Let's profile simple copying kernel saved in profile.jl file:

julia
using AMDGPU

function mycopy!(dst, src)
    i = workitemIdx().x + (workgroupIdx().x - 1) * workgroupDim().x
    if i  length(dst)
        @inbounds dst[i] = src[i]
    end
    return
end

function main(N)
    src = ROCArray{Float64}(undef, N)
    dst = ROCArray{Float64}(undef, N)
    groupsize = 256               # nthreads
    gridsize = cld(N, groupsize)  # nblocks

    for i in 1:10
        @roc groupsize=groupsize gridsize=gridsize mycopy!(dst, src)
        AMDGPU.synchronize()
    end

    AMDGPU.unsafe_free!(dst)
    AMDGPU.unsafe_free!(src)
    AMDGPU.synchronize()
    return
end
main(2^24)

Profiling problematic code

bash
ENABLE_JITPROFILING=1 rocprofv2 --plugin perfetto --hip-trace --hsa-trace --kernel-trace -o prof julia ./profile.jl

This will produce prof_output.pftrace file which can be visualized using Perfetto UI.

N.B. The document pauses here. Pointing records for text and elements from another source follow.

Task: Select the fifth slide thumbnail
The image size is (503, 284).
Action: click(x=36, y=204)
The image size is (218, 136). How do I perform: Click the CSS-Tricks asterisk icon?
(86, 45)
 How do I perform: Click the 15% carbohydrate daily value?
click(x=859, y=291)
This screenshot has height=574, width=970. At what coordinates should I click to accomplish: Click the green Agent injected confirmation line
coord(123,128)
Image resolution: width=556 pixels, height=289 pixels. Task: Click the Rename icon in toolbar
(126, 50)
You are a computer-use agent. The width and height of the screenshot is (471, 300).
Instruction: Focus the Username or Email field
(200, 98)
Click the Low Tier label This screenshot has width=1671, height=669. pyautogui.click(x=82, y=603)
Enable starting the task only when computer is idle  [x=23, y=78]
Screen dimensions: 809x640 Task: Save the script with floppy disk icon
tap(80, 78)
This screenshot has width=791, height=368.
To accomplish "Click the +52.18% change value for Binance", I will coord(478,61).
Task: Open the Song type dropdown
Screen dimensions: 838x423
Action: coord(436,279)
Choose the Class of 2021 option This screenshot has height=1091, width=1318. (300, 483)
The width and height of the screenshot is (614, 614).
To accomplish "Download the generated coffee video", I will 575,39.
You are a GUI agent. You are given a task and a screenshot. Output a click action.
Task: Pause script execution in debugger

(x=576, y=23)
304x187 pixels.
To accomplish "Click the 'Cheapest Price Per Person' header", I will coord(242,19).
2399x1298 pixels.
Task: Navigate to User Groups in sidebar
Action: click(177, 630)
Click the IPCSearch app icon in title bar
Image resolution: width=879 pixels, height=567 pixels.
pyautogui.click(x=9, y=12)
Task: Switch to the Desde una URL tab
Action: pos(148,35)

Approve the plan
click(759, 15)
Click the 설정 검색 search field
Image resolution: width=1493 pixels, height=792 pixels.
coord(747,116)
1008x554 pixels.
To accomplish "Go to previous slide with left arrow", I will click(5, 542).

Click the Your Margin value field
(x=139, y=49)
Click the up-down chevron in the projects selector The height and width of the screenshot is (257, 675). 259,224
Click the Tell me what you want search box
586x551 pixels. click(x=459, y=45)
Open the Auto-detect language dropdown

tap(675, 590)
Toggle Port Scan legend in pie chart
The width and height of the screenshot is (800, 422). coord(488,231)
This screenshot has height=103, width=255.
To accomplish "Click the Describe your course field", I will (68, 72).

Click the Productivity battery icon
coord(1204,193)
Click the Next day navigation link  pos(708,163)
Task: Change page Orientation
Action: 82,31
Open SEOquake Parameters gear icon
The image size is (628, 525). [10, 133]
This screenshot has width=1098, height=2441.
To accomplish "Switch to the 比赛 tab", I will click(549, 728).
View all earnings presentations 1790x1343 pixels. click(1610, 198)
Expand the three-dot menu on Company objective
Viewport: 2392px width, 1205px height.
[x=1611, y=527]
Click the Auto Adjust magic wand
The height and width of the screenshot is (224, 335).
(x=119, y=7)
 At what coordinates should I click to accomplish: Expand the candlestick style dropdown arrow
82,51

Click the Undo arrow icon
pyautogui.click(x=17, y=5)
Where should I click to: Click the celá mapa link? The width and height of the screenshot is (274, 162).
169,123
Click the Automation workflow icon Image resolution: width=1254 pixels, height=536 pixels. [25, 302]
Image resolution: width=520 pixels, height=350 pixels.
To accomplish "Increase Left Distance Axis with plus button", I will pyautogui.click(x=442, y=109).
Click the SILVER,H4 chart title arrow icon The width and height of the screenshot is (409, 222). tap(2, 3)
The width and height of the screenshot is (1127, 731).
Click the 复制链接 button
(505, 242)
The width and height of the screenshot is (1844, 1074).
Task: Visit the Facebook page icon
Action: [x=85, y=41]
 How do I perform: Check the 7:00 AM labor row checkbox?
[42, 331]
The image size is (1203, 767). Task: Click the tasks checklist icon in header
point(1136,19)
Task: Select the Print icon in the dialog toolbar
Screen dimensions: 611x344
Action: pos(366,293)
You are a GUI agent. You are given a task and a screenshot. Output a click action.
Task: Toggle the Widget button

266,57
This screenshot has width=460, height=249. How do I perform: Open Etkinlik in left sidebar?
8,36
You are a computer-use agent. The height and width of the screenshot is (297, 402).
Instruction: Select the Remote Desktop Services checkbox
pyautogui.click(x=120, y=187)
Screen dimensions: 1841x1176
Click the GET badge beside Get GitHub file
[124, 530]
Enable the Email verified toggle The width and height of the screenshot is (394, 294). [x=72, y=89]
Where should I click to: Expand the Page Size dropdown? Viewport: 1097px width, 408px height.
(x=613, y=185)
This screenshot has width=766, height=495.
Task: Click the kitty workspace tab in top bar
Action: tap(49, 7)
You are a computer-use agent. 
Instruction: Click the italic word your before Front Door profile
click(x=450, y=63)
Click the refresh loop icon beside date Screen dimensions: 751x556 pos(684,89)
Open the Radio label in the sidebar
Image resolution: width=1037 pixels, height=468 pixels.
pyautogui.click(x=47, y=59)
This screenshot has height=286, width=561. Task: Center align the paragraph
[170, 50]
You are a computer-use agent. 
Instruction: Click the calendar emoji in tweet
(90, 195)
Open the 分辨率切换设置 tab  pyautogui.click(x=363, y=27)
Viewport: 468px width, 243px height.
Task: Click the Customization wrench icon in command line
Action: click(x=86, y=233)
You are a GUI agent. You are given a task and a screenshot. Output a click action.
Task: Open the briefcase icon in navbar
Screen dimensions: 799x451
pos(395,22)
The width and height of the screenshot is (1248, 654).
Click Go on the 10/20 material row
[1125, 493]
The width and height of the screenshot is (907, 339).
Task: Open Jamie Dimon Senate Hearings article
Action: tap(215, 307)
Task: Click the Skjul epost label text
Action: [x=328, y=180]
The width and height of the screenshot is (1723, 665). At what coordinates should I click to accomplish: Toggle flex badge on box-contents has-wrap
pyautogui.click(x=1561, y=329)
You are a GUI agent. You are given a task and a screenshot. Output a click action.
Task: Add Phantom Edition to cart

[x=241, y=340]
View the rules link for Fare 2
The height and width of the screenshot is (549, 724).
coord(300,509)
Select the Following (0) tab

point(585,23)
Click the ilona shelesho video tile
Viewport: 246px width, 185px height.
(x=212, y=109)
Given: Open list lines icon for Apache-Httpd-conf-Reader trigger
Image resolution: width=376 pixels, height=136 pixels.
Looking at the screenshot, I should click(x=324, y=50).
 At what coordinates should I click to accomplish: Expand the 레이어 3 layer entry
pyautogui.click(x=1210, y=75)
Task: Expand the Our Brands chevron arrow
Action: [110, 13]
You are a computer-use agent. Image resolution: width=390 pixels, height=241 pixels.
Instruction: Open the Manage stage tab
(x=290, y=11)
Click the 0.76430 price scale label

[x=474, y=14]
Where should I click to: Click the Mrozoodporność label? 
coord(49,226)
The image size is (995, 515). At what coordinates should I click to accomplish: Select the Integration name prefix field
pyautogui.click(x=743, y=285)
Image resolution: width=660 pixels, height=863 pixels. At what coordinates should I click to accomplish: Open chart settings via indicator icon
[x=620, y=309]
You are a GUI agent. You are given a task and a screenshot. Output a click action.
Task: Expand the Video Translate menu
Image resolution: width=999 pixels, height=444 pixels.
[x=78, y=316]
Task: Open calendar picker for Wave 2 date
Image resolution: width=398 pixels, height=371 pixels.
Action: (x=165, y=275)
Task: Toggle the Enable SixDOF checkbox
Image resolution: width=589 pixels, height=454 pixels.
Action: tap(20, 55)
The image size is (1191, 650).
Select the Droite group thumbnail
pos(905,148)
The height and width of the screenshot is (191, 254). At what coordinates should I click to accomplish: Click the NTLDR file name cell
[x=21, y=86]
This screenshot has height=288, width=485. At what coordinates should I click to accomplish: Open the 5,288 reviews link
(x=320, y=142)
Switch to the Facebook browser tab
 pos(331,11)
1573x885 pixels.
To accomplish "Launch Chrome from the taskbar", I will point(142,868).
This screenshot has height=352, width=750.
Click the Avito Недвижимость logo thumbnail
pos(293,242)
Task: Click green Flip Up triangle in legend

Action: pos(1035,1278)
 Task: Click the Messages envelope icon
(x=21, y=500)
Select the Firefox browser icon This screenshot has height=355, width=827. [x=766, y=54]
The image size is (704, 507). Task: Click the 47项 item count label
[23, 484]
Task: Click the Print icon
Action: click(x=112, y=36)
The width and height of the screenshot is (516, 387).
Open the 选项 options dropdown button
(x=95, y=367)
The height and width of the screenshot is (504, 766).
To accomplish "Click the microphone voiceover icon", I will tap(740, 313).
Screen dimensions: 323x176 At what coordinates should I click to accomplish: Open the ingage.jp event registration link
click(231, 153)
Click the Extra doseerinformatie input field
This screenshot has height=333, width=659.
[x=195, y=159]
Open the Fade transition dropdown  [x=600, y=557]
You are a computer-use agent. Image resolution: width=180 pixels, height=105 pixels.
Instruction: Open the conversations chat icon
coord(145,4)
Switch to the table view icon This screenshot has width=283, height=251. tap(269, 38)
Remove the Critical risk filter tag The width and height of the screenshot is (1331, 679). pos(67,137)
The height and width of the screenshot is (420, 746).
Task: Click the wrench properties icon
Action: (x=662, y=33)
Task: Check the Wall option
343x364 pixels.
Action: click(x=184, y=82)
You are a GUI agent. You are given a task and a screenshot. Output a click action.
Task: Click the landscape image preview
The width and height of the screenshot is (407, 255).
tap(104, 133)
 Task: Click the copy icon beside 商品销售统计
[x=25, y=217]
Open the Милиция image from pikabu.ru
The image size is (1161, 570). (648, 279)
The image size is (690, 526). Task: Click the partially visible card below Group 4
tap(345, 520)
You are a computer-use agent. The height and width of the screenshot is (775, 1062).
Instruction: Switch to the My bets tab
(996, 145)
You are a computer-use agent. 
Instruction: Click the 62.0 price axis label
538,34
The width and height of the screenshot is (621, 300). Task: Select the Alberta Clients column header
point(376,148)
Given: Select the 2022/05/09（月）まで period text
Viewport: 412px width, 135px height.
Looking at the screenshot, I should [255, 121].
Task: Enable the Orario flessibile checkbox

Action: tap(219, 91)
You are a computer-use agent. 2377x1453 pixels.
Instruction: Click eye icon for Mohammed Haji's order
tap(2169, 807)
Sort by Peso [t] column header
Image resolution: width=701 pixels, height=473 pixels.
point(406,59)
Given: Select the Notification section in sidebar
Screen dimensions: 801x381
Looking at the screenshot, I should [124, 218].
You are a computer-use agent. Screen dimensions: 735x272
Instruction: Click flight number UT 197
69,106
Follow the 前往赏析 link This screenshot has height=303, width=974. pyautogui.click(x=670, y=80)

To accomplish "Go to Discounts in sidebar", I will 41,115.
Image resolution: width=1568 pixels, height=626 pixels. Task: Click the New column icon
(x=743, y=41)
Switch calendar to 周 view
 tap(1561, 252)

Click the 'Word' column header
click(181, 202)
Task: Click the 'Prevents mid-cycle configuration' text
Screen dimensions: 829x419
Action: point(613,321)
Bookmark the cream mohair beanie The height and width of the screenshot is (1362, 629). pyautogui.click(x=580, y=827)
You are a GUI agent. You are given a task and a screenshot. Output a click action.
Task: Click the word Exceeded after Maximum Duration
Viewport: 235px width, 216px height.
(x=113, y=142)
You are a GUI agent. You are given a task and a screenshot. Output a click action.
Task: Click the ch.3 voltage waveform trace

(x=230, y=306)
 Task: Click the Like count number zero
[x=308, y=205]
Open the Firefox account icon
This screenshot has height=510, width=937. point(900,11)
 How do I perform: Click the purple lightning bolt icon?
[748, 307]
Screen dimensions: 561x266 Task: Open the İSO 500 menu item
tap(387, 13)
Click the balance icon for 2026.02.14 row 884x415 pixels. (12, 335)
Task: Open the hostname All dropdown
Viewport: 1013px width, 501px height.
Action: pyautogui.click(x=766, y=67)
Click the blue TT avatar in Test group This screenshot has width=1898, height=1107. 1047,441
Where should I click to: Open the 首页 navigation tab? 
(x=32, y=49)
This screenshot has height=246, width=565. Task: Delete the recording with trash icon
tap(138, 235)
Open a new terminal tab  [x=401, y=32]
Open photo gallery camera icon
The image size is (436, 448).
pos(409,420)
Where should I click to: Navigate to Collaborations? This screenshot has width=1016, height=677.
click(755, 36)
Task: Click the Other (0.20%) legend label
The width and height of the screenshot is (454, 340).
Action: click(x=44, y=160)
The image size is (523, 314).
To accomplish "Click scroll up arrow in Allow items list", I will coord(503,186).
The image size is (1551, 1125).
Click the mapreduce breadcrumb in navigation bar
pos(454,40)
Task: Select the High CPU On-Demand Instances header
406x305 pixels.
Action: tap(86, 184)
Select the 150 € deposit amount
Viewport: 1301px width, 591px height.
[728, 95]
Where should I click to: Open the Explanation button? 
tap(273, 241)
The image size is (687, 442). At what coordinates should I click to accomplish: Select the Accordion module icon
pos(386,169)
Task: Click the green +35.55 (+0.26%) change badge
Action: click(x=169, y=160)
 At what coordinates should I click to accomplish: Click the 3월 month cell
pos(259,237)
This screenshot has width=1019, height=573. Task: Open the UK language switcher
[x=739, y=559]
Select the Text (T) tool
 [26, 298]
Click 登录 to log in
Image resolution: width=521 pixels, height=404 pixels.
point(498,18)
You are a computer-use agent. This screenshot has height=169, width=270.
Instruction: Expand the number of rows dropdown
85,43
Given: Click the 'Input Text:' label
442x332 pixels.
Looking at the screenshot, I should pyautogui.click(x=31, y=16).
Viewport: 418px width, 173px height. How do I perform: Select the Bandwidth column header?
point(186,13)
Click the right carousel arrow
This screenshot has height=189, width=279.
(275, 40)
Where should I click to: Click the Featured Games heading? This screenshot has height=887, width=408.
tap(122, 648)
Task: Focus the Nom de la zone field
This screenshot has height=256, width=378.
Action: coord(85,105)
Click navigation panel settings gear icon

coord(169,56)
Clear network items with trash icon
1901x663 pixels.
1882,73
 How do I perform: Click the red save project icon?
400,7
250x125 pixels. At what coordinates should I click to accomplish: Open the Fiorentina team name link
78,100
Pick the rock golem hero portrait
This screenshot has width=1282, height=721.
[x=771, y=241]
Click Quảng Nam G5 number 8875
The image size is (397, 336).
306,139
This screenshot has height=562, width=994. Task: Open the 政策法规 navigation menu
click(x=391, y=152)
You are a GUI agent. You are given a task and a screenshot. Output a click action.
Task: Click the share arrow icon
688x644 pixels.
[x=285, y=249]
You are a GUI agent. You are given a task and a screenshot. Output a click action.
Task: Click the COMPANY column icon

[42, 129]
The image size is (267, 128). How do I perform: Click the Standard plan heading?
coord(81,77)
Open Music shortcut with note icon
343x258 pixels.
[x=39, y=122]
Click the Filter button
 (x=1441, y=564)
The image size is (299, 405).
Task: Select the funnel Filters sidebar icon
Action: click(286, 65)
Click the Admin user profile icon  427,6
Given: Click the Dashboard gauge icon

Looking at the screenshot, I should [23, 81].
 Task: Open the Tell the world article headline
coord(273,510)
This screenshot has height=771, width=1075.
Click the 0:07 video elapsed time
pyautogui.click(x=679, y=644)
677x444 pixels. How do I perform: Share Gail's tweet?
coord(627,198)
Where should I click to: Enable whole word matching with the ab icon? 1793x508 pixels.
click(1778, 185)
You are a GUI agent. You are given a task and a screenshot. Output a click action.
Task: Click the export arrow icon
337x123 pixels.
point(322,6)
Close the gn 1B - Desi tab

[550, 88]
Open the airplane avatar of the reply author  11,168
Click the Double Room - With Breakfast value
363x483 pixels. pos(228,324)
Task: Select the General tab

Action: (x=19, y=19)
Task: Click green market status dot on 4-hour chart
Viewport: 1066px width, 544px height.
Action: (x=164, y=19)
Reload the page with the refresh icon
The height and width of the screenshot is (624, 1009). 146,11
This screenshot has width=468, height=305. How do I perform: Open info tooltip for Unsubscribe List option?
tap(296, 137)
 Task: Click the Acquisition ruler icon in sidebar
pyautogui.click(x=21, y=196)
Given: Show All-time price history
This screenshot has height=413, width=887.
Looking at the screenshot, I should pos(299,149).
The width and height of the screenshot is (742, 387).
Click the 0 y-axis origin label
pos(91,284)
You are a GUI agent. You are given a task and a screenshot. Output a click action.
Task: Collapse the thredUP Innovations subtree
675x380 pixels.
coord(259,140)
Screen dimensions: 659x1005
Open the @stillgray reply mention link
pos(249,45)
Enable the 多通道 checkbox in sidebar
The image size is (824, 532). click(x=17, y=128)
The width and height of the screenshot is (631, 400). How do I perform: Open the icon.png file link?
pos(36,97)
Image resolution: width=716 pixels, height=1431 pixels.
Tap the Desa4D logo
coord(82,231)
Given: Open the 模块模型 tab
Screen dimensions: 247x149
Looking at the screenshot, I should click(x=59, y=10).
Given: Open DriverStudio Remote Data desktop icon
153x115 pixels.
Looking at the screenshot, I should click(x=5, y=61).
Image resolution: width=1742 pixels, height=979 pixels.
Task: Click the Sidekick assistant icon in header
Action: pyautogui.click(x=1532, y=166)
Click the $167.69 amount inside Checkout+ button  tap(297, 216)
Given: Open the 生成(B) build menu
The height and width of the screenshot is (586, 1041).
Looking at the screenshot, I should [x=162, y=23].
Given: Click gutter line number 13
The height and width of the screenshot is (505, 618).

Here we can clearly see that host synchronization after each kernel dispatch causes poor device occupancy (empty spaces between kernel dispatches).

Profiling fixed code

We can fix this by moving synchronization outside the loop so that it happens only once.

julia
    ...
    for i in 1:10
        @roc groupsize=groupsize gridsize=gridsize mycopy!(dst, src)
    end
    AMDGPU.synchronize()
    ...

Running profiling again and visualizing results we now see that kernel launches are adjacent to each other and that the average wall duration is lower.

Debugging

Use HIP_LAUNCH_BLOCKING=1 to synchronize immediately after launching GPU kernels. This will allow to pinpoint exact kernel that caused the exception.